De l'avis de Mme Martel, il est logique que M. Carney se concentre sur le commerce, compte tenu des pressions exercées sur l'économie canadienne par les droits de douane américains.
Or, elle soutient que le premier ministre devra aborder des questions plus larges, comme la sécurité et les changements climatiques, qui trouvent un écho auprès des populations d'Asie du Sud-Est.
«Je crains un peu que nous oubliions à nouveau la nécessité – notamment lorsque nous réfléchissons à la manière de garantir ces gains commerciaux et d'investissement – de vraiment présenter le Canada comme un partenaire fiable et constructif, dans tous les domaines», a-t-elle fait valoir.
«Pour nos partenaires dans la région, il devient également évident que les États-Unis sont imprévisibles, peu fiables et déstabilisants.

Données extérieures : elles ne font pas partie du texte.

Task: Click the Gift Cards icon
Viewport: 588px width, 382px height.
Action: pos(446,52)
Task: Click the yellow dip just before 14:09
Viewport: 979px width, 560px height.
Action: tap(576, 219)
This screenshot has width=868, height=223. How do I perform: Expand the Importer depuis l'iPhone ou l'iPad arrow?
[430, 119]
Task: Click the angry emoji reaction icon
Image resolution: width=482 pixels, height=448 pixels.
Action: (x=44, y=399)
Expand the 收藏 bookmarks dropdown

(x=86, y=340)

Cela les conduira à se tourner vers la Chine par nécessité, et seule la Chine se réjouira de cette situation», a-t-elle mentionné.

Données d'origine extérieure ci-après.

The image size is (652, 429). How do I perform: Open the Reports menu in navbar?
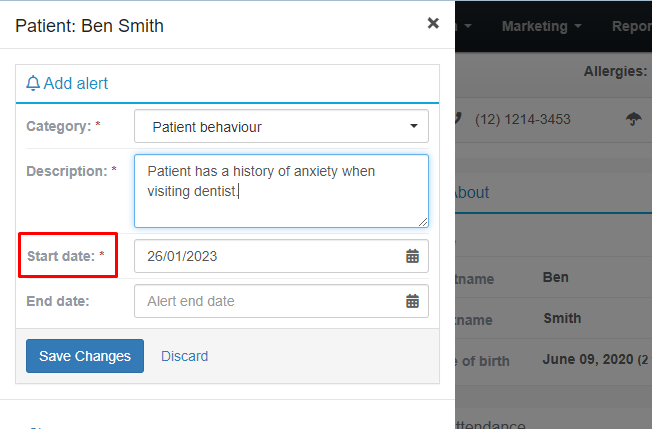(632, 26)
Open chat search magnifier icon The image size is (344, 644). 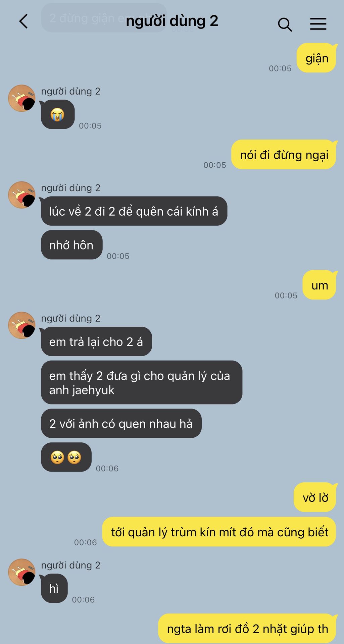click(x=285, y=24)
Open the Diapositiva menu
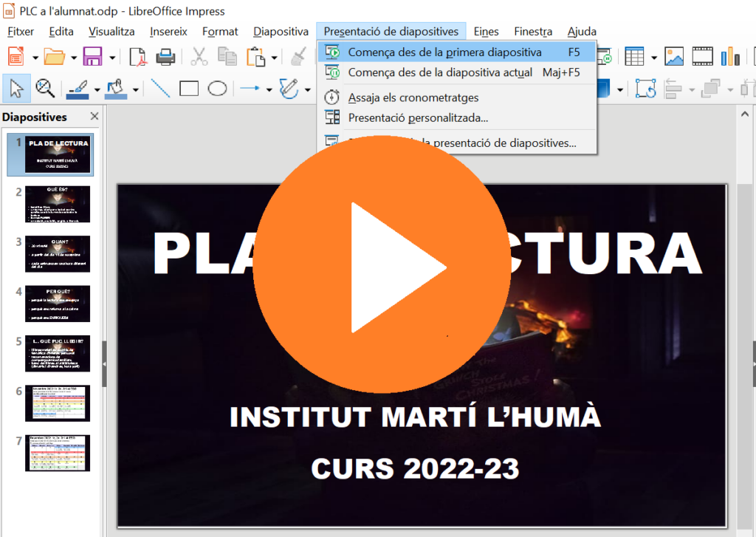The width and height of the screenshot is (756, 537). pyautogui.click(x=281, y=32)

Il existe donc une occasion pour le Canada, «parmi d'autres partenaires qui s'investissent de la même manière dans la préservation de la prévisibilité, des règles communes dans le commerce et d'autres domaines, d'aider à atténuer une partie de cette pression».
Accord commercial
Alors que l'ASEAN a déclaré le Canada partenaire stratégique en 2023, Ottawa a été exclu d'un partenariat global qui l'aurait inclus dans les discussions de l'ASEAN sur des questions telles que la défense.
«Nous insistons depuis des années pour y avoir accès, mais nous n'avons pas réussi à présenter des arguments convaincants sur ce que nous espérons accomplir en y participant et sur la manière dont nous pouvons contribuer», a expliqué Mme Martel.

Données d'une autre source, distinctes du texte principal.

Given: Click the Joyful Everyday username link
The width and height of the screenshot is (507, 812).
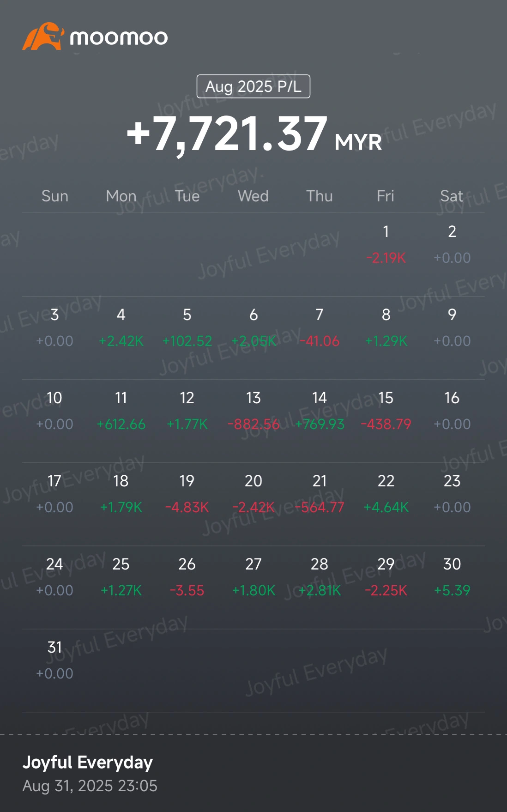Looking at the screenshot, I should 88,762.
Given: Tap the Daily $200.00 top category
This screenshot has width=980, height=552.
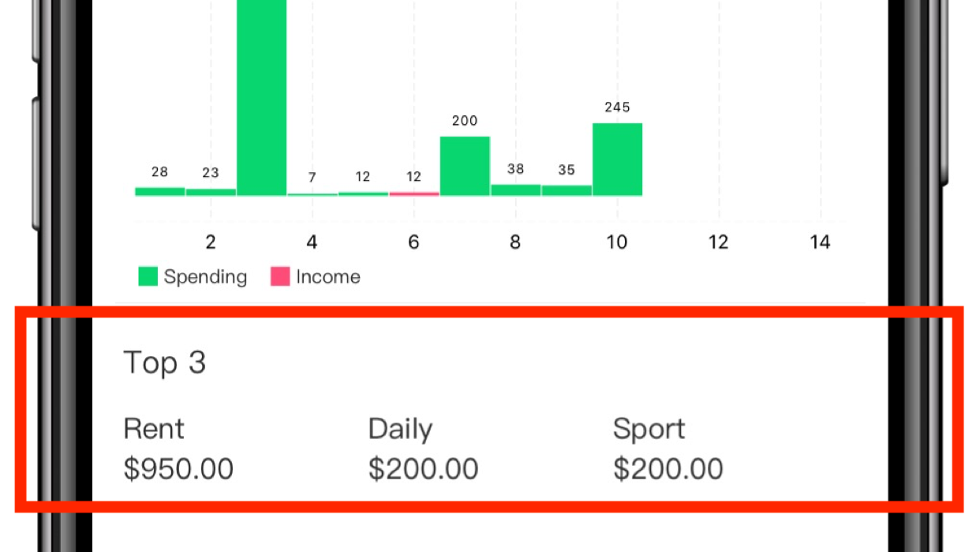Looking at the screenshot, I should 423,449.
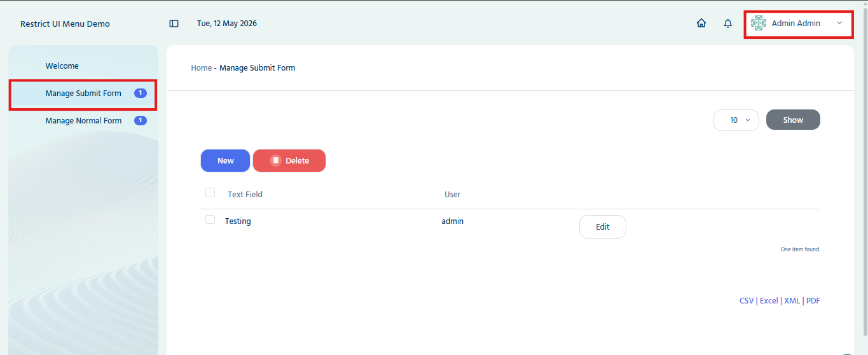Select Manage Normal Form in sidebar
Screen dimensions: 868x355
83,121
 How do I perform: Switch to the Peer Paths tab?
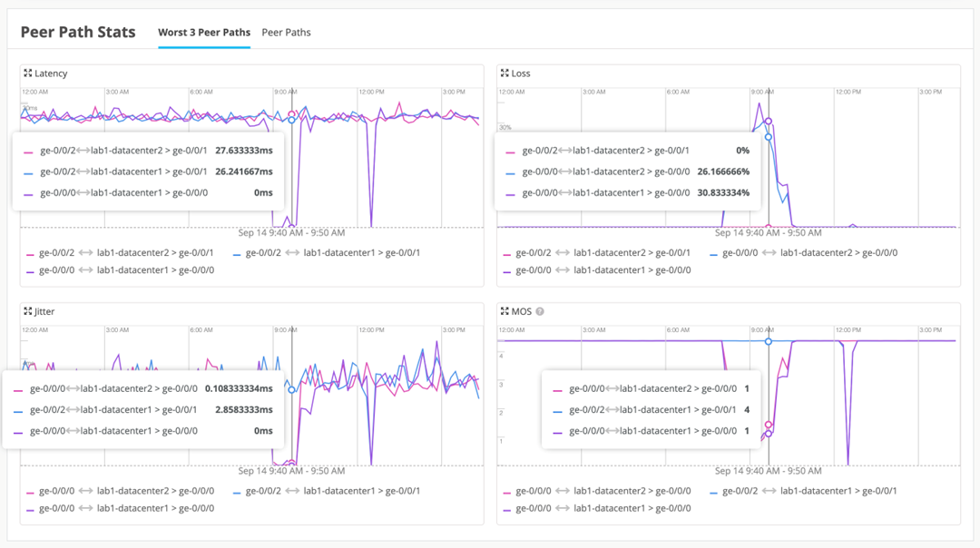[x=286, y=33]
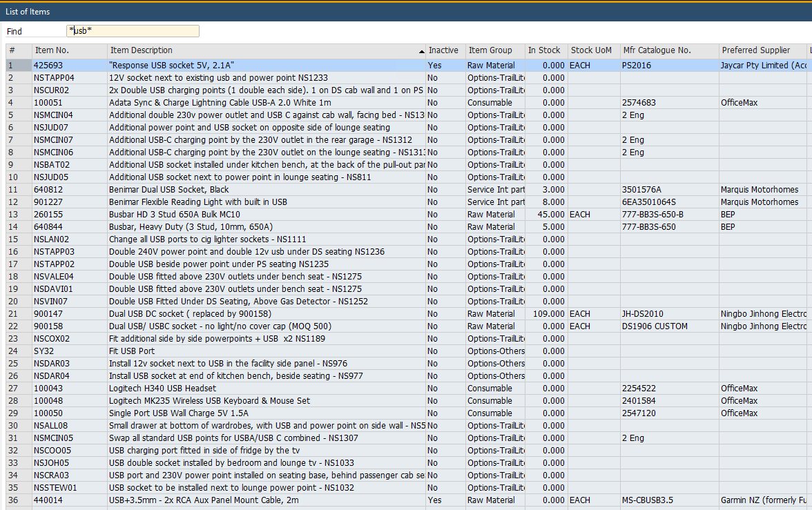Click the Mfr Catalogue No. column header
The width and height of the screenshot is (812, 510).
click(x=657, y=50)
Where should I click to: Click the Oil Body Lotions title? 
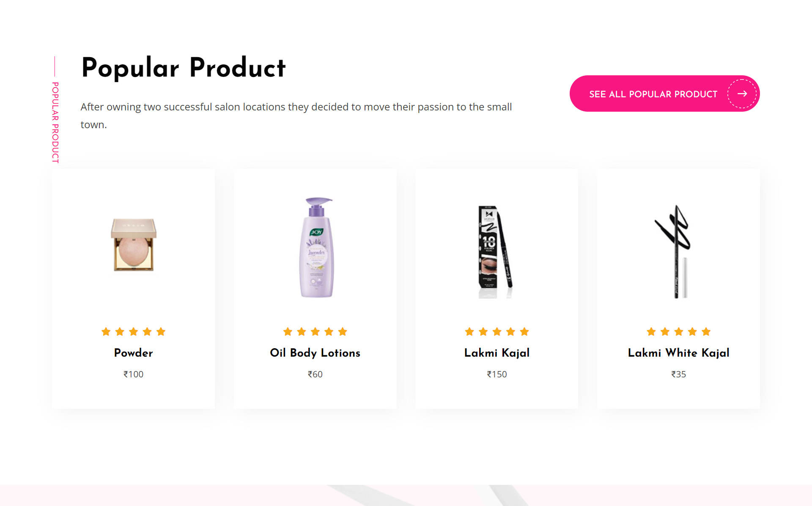(315, 353)
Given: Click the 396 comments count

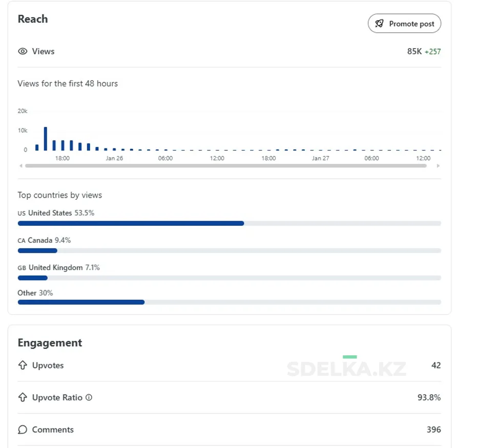Looking at the screenshot, I should coord(433,430).
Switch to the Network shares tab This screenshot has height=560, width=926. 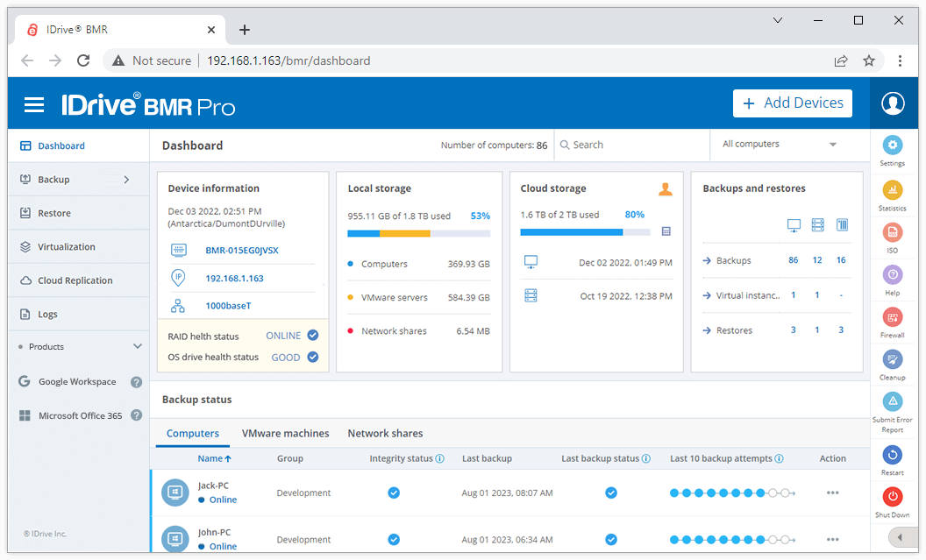click(385, 433)
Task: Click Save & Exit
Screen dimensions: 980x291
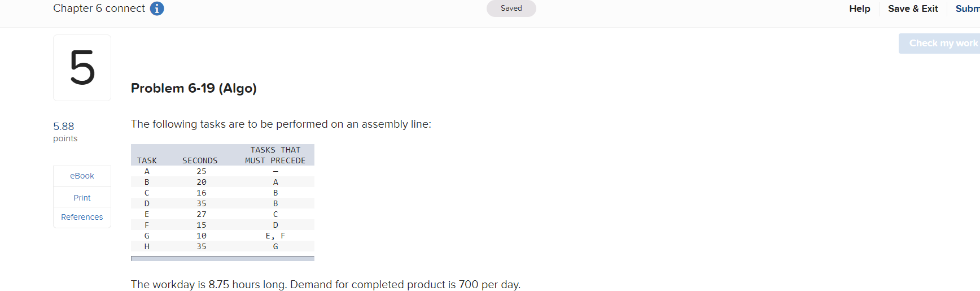Action: click(913, 8)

Lundi, le premier ministre de la Malaisie, Anwar Ibrahim, a annoncé à M. Carney au début d'une réunion bilatérale que son cabinet avait accepté de promouvoir un partenariat plus approfondi avec le Canada, incluant le commerce, la recherche, l'éducation et l'investissement.
Le Canada et l'ANASE ont repoussé l'échéancier de conclusion d'un accord commercial. Cette entente devait être signée cette année, mais le projet a été reporté à l'année prochaine.
Mme Martel n'a pas été surprise par ce report, car l'ANASE comprend des pays dont les intérêts et les niveaux de développement sont très différents. Elle estime que le Canada a fait des choix judicieux en signant un accord séparé avec l'Indonésie, cette année, et en annonçant son intention d'accélérer les négociations commerciales avec les Philippines.
«Il s'agit clairement d'une approche pragmatique, qui consiste à mener des négociations sur les plans multilatéral et bilatéral», a-t-elle salué.
M. Carney a également rencontré des dirigeants qu'il est susceptible de revoir l'année prochaine. Il a discuté avec le président philippin Ferdinand Marcos Jr, avant que les Philippines n'accueillent le sommet de l'ANASE l'année prochaine.
M. Carney prévoit également de rencontrer le président chinois Xi Jinping plus tard cette semaine lors du sommet de l'APEC en Corée du Sud. La Chine accueillera le sommet de l'APEC l'an prochain.